Ma S, Huang J - BMC Bioinformatics (2007)

Bottom Line: We model the survival time using the additive risk model, which provides a useful alternative to the proportional hazards model and is adopted when the absolute effects, instead of the relative effects, of multiple predictors on the hazard function are of interest.We analyze the MCL and DLBCL data using the proposed approach.The selected probes are relatively stable and the proposed approach has overall satisfactory prediction power.
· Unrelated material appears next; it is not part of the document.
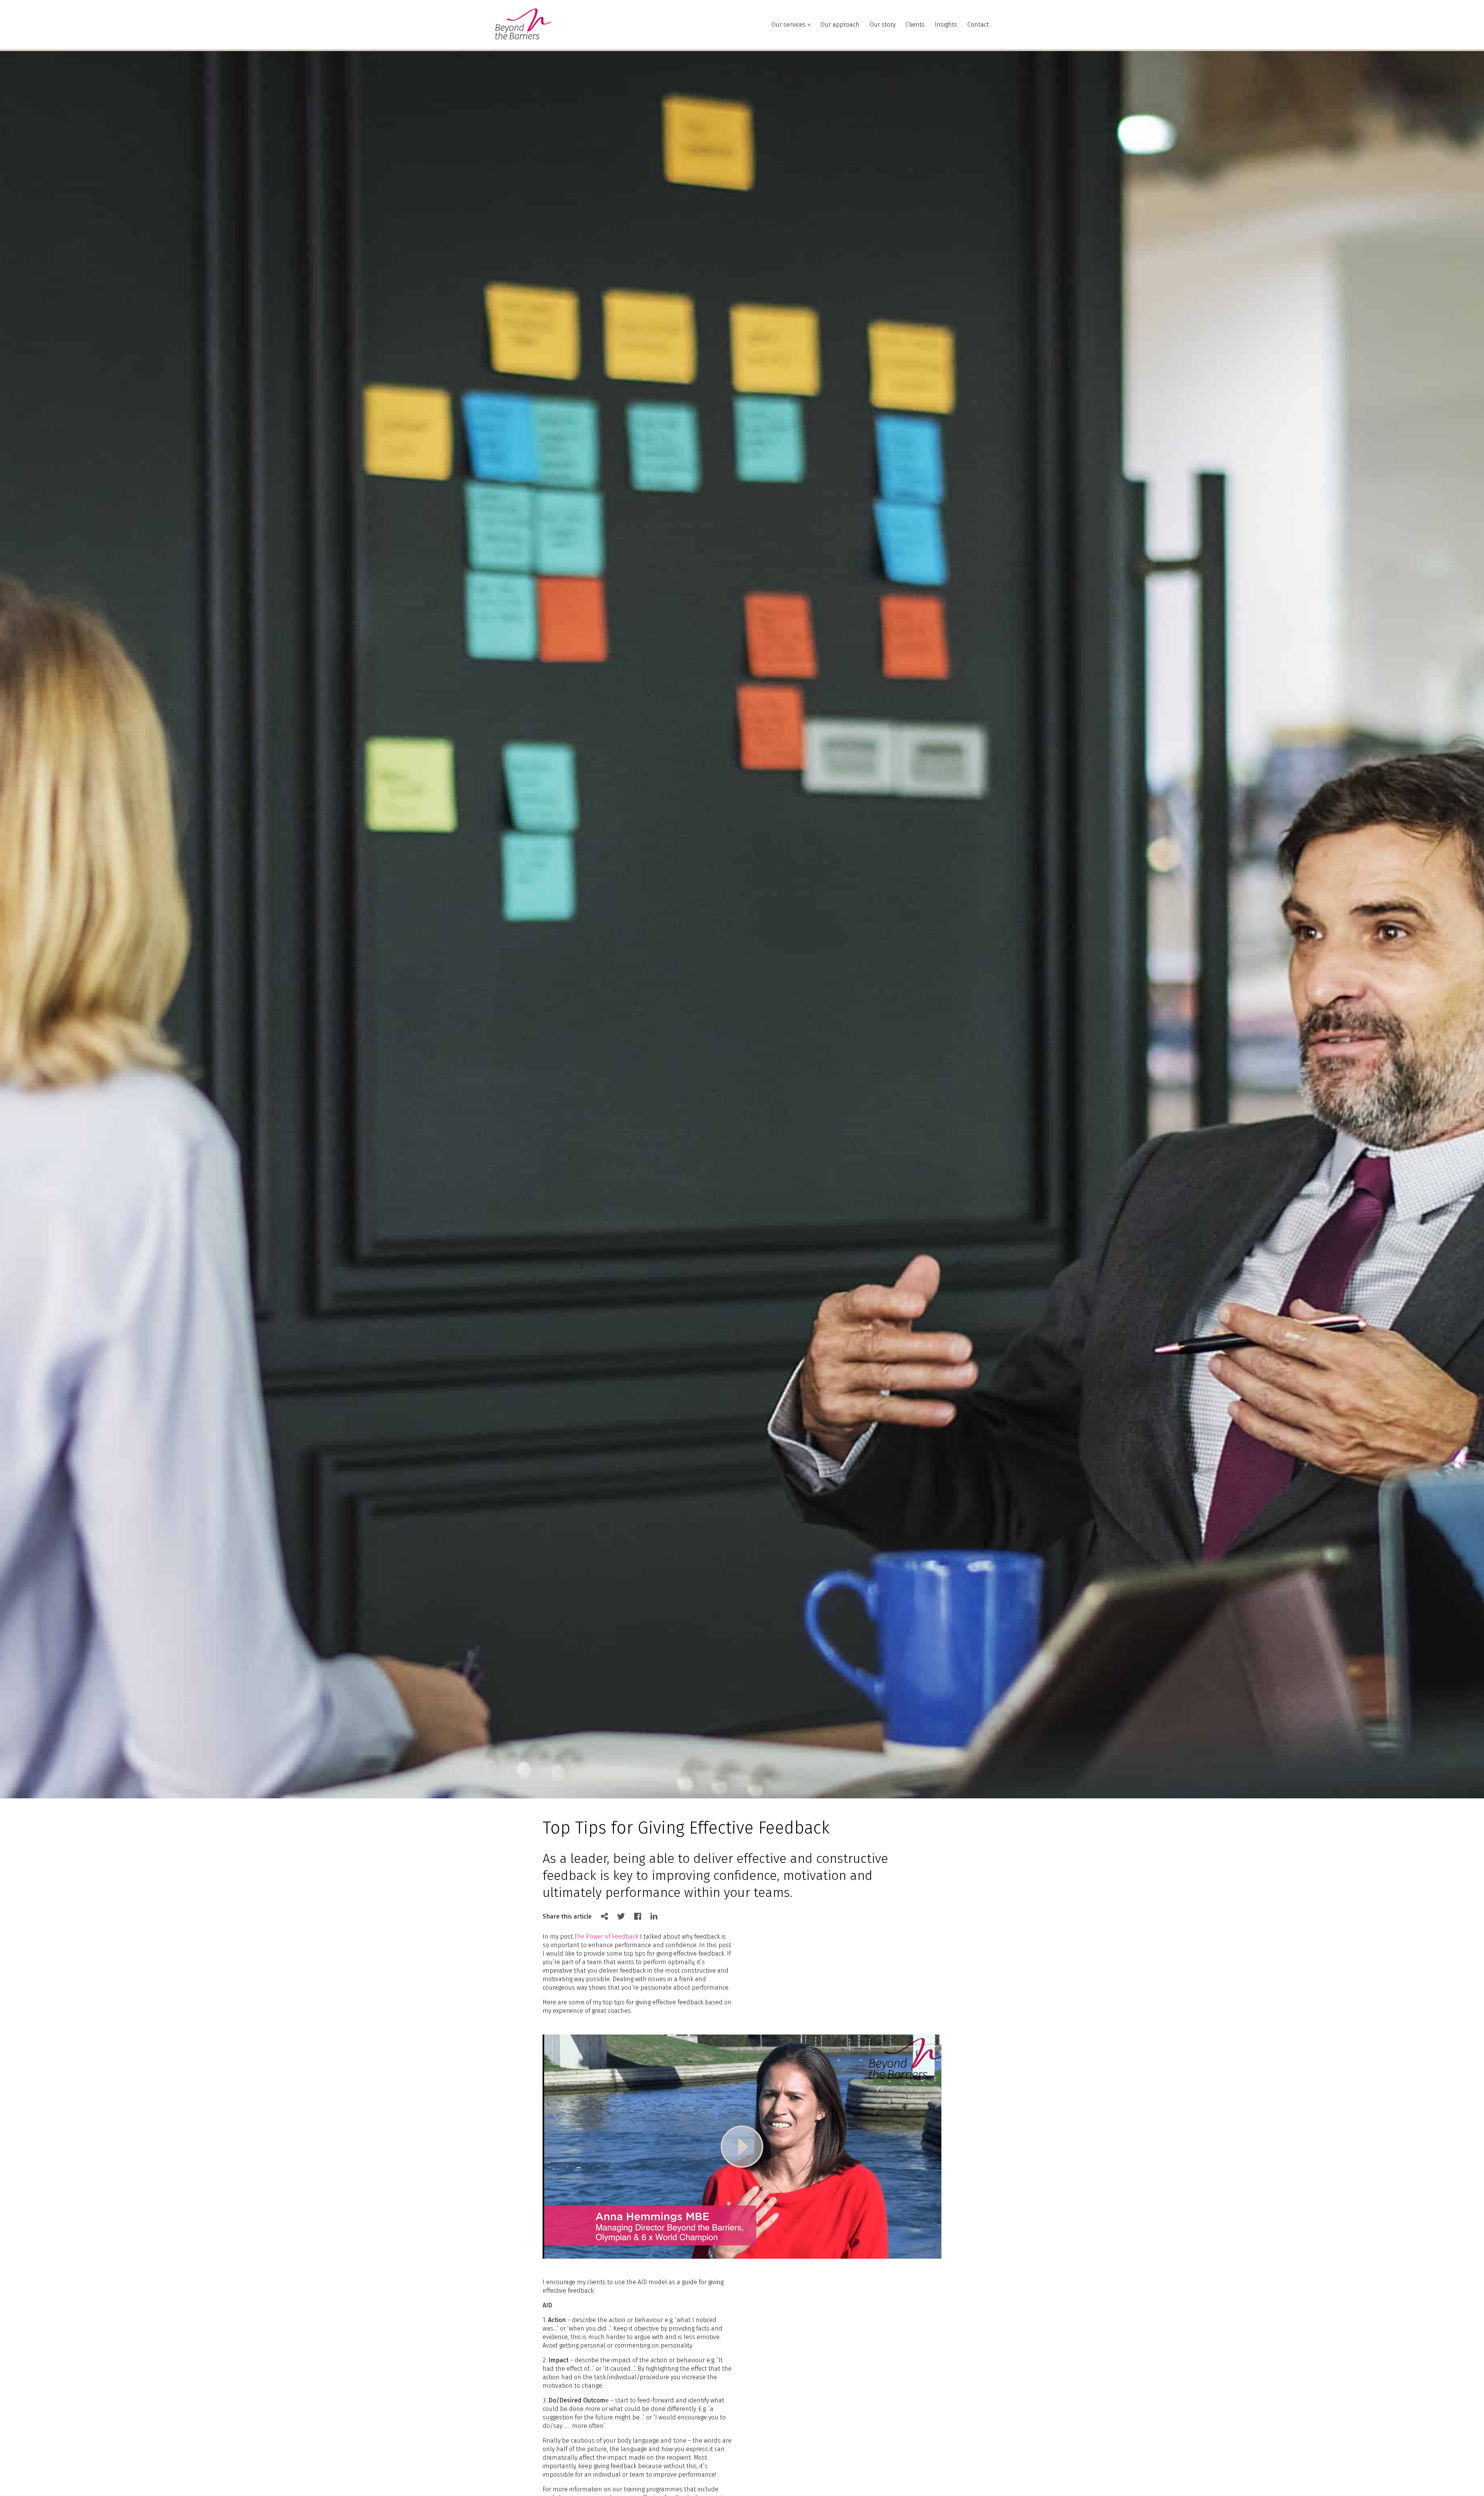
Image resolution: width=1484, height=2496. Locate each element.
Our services (788, 24)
View Article: PubMed Central - HTML - PubMed

Affiliation: Department of Epidemiology and Public Health, Yale University, New Haven, CT 06520, USA. shuangge.ma@yale.edu

ABSTRACT

Background: Microarray techniques survey gene expressions on a global scale. Extensive biomedical studies have been designed to discover subsets of genes that are associated with survival risks for diseases such as lymphoma and construct predictive models using those selected genes. In this article, we investigate simultaneous estimation and gene selection with right censored survival data and high dimensional gene expression measurements.

Results: We model the survival time using the additive risk model, which provides a useful alternative to the proportional hazards model and is adopted when the absolute effects, instead of the relative effects, of multiple predictors on the hazard function are of interest. A Lasso (least absolute shrinkage and selection operator) type estimate is proposed for simultaneous estimation and gene selection. Tuning parameter is selected using the V-fold cross validation. We propose Leave-One-Out cross validation based methods for evaluating the relative stability of individual genes and overall prediction significance.

Conclusion: We analyze the MCL and DLBCL data using the proposed approach. A small number of probes represented on the microarrays are identified, most of which have sound biological implications in lymphoma development. The selected probes are relatively stable and the proposed approach has overall satisfactory prediction power.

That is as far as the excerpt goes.